On our third day we did another Aiguille Rouges climb, this one called Crakoukass. It is located up near the Brévent and offers about 8 pitches of rock along a spiney ridge.


The view from the tip of the Brévent lift station. The Bosson and Taconnaz Glaciers in the background, along with cloud hiding the higher summits.


Finally, a forecast for improving weather and our heroes jumped in the car and zipped off to Switzerland. Our objective is the Ober Gabelhorn's WSW Ridge, the left skyline as seen in this photo.

A speedy hike up to the Arben bivouac hut (located on the dark rock blob between the two lower tongues of glacier ice) and we were in position and ready to go. Rain in the night put down a skiff of new snow on the upper route, but nothing a bit of crampon scratching could not overcome.

This photo was taken a couple years ago.


A German climber and Chris hang out on the bench of the Arben bivouac hut.


The interior of the hut. When we first arrived there were only three German climbers there, but, for better or for worse, another nine arrived just at dinner time. But there was plenty of room for all, as the hut can accommodate up to about 30 climbers.


Sunrise on the Matterhorn the following day. Though there was much cloud during the climb, it came and went, and in the end, we had a lovely day.


Chris traverses on the south side of the first gendarme.


A cheval higher on the ridge.


Higher still on the WSW Ridge.


Moving right along on the Ober Gabelhorn....


...and finally nearing the summit.


We descended the normal route on the NE side. Here, we are looking back up towards the summit after coming down first rock, then snow.


The normal route on the Ober Gabelhorn includes a "bonus" ascent of the Wellenkuppe. Here we are on the summit of the Wellenkuppe. Chris contemplates the Zinal Rothorn, a peak we had done previously.


Descending the upper rocks of the Wellenkuppe.


We continued our long descent all the way down to Zermatt. Here we are not far below the Rothorn hut and only several thousand feet above town.


We stopped briefly at the Trift Hotel for a drink and a bit to eat. But in the name of excess, we continued down to Zermatt, took the train to Täsch, hopped in the car and drove all the way back to Chamonix, where we arrived about 1 am.

We took a well-deserved rest day the following day.


After our rest day we did a number of day climbs, of which I have few pictures. These included "Asia" a very fine route in the Aiguilles Rouges, a climb called "L'île aux razmokets" also in the Rouges, and a route called "le 'tit Train" on Pierre Avoi, a fine limestone rock tower high above Verbier.

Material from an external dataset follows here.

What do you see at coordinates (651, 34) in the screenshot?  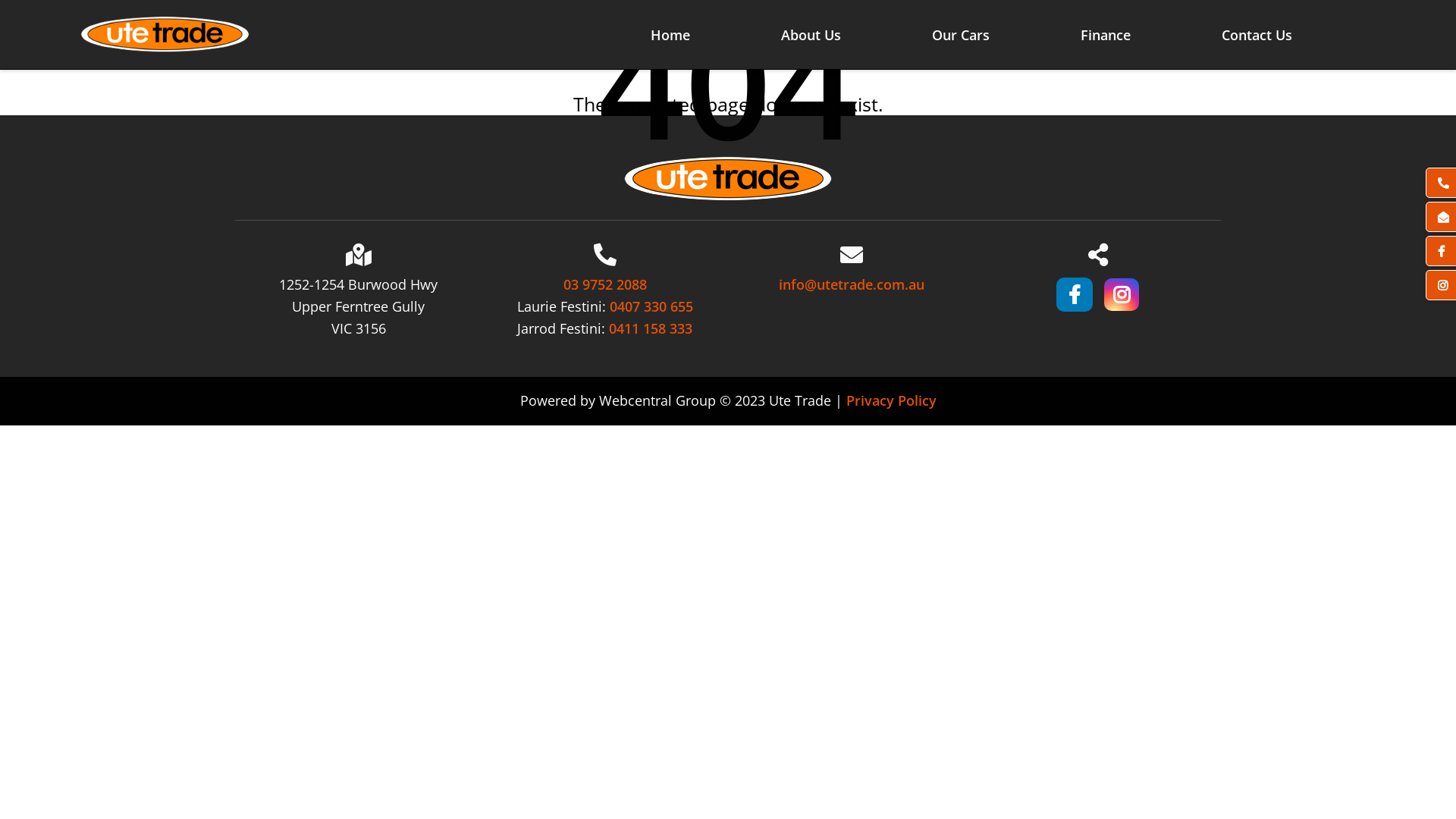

After these ascents we were joined by Mike Powers (hamming it up for the camera) and went around to Italy to do a good rock climb on the Tour Ronde, the NE Ridge.


Approaching the Tour Ronde. The route ascends the orange rock of the clean buttress descending from the summit. This is a very good climb, with fine rock and quite steep at the bottom. We climbed about 6 pitches, up to the point where the difficulties ease before rappelling back to our gear at the base.

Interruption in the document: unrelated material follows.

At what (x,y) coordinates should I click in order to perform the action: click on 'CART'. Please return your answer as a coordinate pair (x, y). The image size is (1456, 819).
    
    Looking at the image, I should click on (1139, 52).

It is a good thing we did not go any higher, as afternoon storms forced an early lift closure and we just made the ride back down to civilization as it was.


This picture was taken by Mike and shows the back of my head and Chris on the first hard pitch, a sustained 5.9 steep crack climb.


Chris and Mark at the tip of the first difficult lead.


Rappelling down from the Tour Ronde.


On our last 3 days we enjoyed rock climbing at La Duchère, up high on the Brévent and also on a route called Fraise des Boâtchs. This photo was taken while we were up on the Brévent and shows the town of Chamonix.


At the end of our trip, Chris' friend Akemi joins us for for dinner at Munchies in Chamonix. The two of them then took off for another week of travel.